The LORD is the everlasting God,
   the Creator of the ends of the earth.
He will not grow tired or weary,
   and his understanding no one can fathom.
 He gives strength to the weary
   and increases the power of the weak.
 Even youths grow tired and weary,
   and young men stumble and fall;
 but those who hope in the LORD
   will renew their strength.
They will soar on wings like eagles;
   they will run and not grow weary,
   they will walk and not be faint."

~Isaiah 40:27-31


"Even if I should choose to boast, I would not be a fool, because I would be speaking the truth. But I refrain, so no one will think more of me than is warranted by what I do or say,  or because of these surpassingly great revelations. Therefore, in order to keep me from becoming conceited, I was given a thorn in my flesh, a messenger of Satan, to torment me. Three times I pleaded with the Lord to take it away from me.  But he said to me, “My grace is sufficient for you, for my power is made perfect in weakness.” Therefore I will boast all the more gladly about my weaknesses, so that Christ’s power may rest on me.  That is why, for Christ’s sake, I delight in weaknesses, in insults, in hardships, in persecutions, in difficulties. For when I am weak, then I am strong."
2 Cor 12: 6-10


I am always amazed at how God's word refreshes me and puts me back on track. 





Wednesday, April 13, 2011

It's a crazy but wonderful life.

I am the type of girl that doesn't care about getting dirty.
I am the type of girl that debates and knows my mind.
I am the type of girl that will stand close to my friends.
I am the type of girl that doesn't like her brownies with her ice cream.
I am the type of girl that reads Alexandre Dumas and then reads Nicholas Sparks.
I am the type of girl that listens to anything from Journey to Usher and then to Steven Curtis Chapman.
I am the kind of girl that would much rather wear pants than a skirt.
I am the kind of girl that would much rather go shoot guns and ride an ATV than go to a dance.
I am the kind of girl that loves to dress up when the occasion comes.
I am the kind of girl that loves baseball better than any sport.

Thats just who I am.


Monday, April 11, 2011

Don't live with regrets.

[Dataset excerpts]

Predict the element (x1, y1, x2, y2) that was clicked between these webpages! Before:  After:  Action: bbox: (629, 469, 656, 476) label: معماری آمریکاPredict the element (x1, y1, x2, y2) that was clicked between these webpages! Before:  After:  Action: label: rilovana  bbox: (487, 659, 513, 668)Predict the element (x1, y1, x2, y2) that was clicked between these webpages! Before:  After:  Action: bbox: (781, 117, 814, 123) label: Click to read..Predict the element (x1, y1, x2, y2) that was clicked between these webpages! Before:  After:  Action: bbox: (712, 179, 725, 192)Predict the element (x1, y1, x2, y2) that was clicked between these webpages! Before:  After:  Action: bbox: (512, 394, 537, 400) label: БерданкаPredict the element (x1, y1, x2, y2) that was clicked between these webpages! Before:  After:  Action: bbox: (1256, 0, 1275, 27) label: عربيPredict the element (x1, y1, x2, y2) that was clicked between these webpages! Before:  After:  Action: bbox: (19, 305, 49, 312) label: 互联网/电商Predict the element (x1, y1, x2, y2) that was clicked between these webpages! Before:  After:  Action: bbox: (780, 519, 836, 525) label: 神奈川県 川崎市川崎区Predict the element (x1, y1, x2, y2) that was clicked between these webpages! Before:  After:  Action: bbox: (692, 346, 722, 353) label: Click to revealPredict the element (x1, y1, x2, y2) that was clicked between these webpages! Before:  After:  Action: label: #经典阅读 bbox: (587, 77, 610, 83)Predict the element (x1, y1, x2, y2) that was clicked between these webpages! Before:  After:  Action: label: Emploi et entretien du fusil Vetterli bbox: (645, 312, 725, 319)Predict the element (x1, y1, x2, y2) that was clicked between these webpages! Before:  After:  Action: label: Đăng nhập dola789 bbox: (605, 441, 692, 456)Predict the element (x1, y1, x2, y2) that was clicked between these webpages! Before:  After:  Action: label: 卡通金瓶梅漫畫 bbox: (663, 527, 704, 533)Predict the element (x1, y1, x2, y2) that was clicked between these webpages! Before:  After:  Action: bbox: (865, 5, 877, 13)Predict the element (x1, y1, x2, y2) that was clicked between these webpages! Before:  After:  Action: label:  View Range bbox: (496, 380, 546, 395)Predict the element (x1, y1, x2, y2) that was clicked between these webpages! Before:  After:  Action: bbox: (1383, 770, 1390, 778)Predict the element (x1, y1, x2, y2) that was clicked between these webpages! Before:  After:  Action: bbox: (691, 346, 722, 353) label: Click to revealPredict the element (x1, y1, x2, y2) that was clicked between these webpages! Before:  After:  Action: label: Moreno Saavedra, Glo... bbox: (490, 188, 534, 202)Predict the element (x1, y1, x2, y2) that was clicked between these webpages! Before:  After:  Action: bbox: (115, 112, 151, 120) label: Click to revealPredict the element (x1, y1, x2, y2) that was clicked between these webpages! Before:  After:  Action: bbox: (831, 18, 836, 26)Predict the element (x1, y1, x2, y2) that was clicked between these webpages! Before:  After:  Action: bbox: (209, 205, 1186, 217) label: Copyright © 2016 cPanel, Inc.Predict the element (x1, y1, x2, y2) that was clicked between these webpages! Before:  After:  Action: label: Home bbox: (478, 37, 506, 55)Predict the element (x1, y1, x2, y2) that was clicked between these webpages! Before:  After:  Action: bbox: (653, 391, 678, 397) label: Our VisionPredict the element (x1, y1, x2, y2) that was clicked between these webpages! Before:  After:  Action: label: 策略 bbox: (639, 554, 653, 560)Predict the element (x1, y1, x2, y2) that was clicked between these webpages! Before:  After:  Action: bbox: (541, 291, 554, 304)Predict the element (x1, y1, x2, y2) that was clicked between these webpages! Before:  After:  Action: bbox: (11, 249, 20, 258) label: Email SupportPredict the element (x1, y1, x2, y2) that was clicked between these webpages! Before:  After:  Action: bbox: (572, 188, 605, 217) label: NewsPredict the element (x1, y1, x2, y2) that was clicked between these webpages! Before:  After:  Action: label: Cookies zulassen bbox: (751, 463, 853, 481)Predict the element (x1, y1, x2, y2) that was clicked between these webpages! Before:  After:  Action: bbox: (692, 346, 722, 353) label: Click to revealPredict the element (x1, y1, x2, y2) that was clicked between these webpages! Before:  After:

_Goal of the exercise:_ Copy, word for word, the span of the blog excerpt that opens with the words containing "I am the kind of girl that would much rather go" and closes with "the occasion comes.". This data is separate material, unrelated to the blog excerpt.

_Answer section:_
I am the kind of girl that would much rather go shoot guns and ride an ATV than go to a dance.
I am the kind of girl that loves to dress up when the occasion comes.